Armageddon: The Cosmic Battle of the Ages is the 11th novel in the Left Behind series by Tim LaHaye and Jerry Jenkins. It was first published in April 2003. It was on The New York Times Best Seller list for 20 weeks. It takes place 6–7 years into the Tribulation, 2 1/2 to 3 1/2 years into the Great Tribulation, and at the end of the novel the day of the Glorious Appearing.

==Plot summary==
It is the beginning of the final year of the Tribulation, and New Babylon is covered in thick darkness with the fifth Bowl Judgment. Rayford Steele, Abdullah Smith, and Naomi Tiberias travel by jet to New Babylon to rescue Chang Wong, their undercover mole looking for a way out. While there, Rayford discovers a believer named Otto Weser, whose underground cell of believers were hiding out in New Babylon from Global Community forces. Rayford and Otto crash a meeting that Global Community Supreme Potentate Nicolae Carpathia holds in his office, telling his officials about the move to Al Hillah and the plan to build up troops in the Jezreel Valley for the final battle to deal with the Jews and believers in both Jerusalem and Petra. Rayford, Abdullah, Naomi, and Chang manage to escape, though Otto stays behind in New Babylon.

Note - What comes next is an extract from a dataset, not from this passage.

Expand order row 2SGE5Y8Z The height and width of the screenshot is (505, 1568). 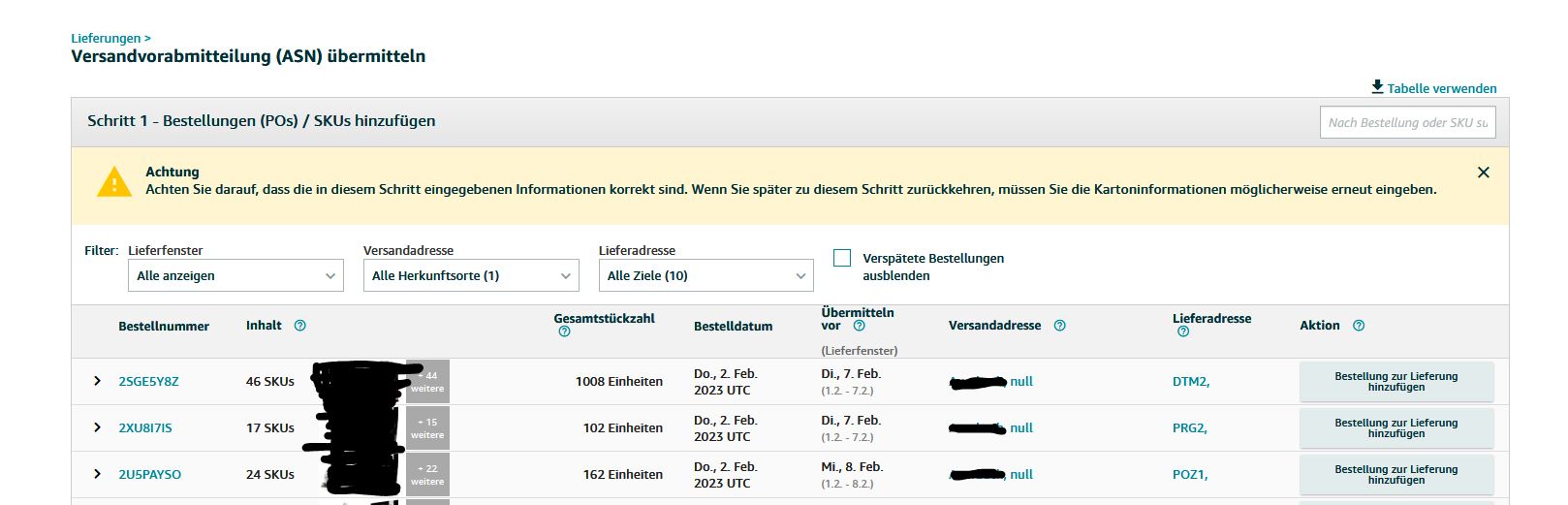coord(97,381)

Meanwhile, Global Community troops are canvassing the area of the San Diego underground safehouse in which the members of the Tribulation Force are hiding out. Chloe Williams goes out to investigate one of their vehicles, but is soon pursued, captured, and brought into custody where she is interrogated for any knowledge she has concerning the Tribulation Force. With divine help, Chloe refuses to give them any information, even when she gets drugged and transported to an Illinois holding facility where she is injected with truth serum. Upon finding Chloe missing, Buck is absolutely frantic and short-tempered with others. The Tribulation Force try to find out where she was being taken, but are unable to rescue her before she is publicly executed. Before her transfer, Chloe is able to send a coded message to Rayford instructing him to quickly evacuate the safe house, as GC Troops know where it is located, and relocate to Petra. The San Diego believers are relocated to Petra, where they mourn not only for Chloe but also for Albie, who was killed by Mainyu Mazda when he tried to pay for his help in bugging the place where Nicolae's cabinet was going to meet.

Half a year later, Ming Toy and Ree Woo marry, and the Global Community cabinet now moves to Baghdad, to a special conference room that the Tribulation Force has secretly bugged in order to find out Carpathia's plans. During the meeting, Carpathia confesses that he is the Antichrist, and then with Leon Fortunato he causes three Carpathia clone bodies come to life by three froglike spirits that come out of their mouths. Their purpose is to gather up all the armies of the world to the Jezreel Valley (the Valley of Megiddo, or Armageddon) for the final battle. It is at this point that Tsion Ben-Judah decides to turn over the leadership at Petra to Chaim Rosenzweig in order to train himself as a soldier to defend Jerusalem from the Global Community forces.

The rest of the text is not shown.